[[ DATA EXTRACT open ]]

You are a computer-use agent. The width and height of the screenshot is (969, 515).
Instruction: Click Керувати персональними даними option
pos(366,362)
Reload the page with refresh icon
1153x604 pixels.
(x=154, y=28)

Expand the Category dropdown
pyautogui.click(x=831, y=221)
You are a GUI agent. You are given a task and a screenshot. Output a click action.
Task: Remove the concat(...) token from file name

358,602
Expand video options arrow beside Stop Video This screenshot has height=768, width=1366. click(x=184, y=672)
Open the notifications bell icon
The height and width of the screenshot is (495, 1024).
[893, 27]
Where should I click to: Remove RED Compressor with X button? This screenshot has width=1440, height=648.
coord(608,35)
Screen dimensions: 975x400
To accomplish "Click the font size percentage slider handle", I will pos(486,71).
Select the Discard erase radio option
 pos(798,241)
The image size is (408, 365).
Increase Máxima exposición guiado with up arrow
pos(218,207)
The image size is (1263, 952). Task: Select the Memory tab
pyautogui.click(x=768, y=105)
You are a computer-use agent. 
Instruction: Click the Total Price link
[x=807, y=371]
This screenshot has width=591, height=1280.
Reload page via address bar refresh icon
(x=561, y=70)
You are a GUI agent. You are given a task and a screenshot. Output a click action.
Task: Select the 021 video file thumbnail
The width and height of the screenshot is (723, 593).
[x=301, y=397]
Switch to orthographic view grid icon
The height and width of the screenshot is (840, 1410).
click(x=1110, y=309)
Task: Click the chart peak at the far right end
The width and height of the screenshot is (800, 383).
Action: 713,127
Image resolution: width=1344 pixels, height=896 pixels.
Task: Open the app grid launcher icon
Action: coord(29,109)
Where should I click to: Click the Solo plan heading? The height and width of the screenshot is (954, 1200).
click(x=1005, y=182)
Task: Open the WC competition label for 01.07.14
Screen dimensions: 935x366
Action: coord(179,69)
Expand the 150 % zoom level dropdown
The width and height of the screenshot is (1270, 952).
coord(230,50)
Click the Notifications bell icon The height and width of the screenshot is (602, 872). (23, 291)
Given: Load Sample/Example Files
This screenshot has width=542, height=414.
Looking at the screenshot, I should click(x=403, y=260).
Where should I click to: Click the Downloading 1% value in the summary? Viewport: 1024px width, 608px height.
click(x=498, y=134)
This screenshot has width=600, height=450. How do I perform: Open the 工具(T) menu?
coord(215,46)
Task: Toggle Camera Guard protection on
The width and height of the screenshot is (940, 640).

[[ DATA EXTRACT closed ]]

Transcribe the entries exactly, and make each line match the original.

You are a computer-use agent. The width and height of the screenshot is (969, 515).
Instruction: Click Керувати персональними даними option
pos(366,362)
Reload the page with refresh icon
1153x604 pixels.
(x=154, y=28)

Expand the Category dropdown
pyautogui.click(x=831, y=221)
You are a GUI agent. You are given a task and a screenshot. Output a click action.
Task: Remove the concat(...) token from file name

358,602
Expand video options arrow beside Stop Video This screenshot has height=768, width=1366. click(x=184, y=672)
Open the notifications bell icon
The height and width of the screenshot is (495, 1024).
[893, 27]
Where should I click to: Remove RED Compressor with X button? This screenshot has width=1440, height=648.
coord(608,35)
Screen dimensions: 975x400
To accomplish "Click the font size percentage slider handle", I will pos(486,71).
Select the Discard erase radio option
 pos(798,241)
The image size is (408, 365).
Increase Máxima exposición guiado with up arrow
pos(218,207)
The image size is (1263, 952). Task: Select the Memory tab
pyautogui.click(x=768, y=105)
You are a computer-use agent. 
Instruction: Click the Total Price link
[x=807, y=371]
This screenshot has width=591, height=1280.
Reload page via address bar refresh icon
(x=561, y=70)
You are a GUI agent. You are given a task and a screenshot. Output a click action.
Task: Select the 021 video file thumbnail
The width and height of the screenshot is (723, 593).
[x=301, y=397]
Switch to orthographic view grid icon
The height and width of the screenshot is (840, 1410).
click(x=1110, y=309)
Task: Click the chart peak at the far right end
The width and height of the screenshot is (800, 383).
Action: 713,127
Image resolution: width=1344 pixels, height=896 pixels.
Task: Open the app grid launcher icon
Action: coord(29,109)
Where should I click to: Click the Solo plan heading? The height and width of the screenshot is (954, 1200).
click(x=1005, y=182)
Task: Open the WC competition label for 01.07.14
Screen dimensions: 935x366
Action: coord(179,69)
Expand the 150 % zoom level dropdown
The width and height of the screenshot is (1270, 952).
coord(230,50)
Click the Notifications bell icon The height and width of the screenshot is (602, 872). (23, 291)
Given: Load Sample/Example Files
This screenshot has width=542, height=414.
Looking at the screenshot, I should click(x=403, y=260).
Where should I click to: Click the Downloading 1% value in the summary? Viewport: 1024px width, 608px height.
click(x=498, y=134)
This screenshot has width=600, height=450. How do I perform: Open the 工具(T) menu?
coord(215,46)
Task: Toggle Camera Guard protection on
The width and height of the screenshot is (940, 640).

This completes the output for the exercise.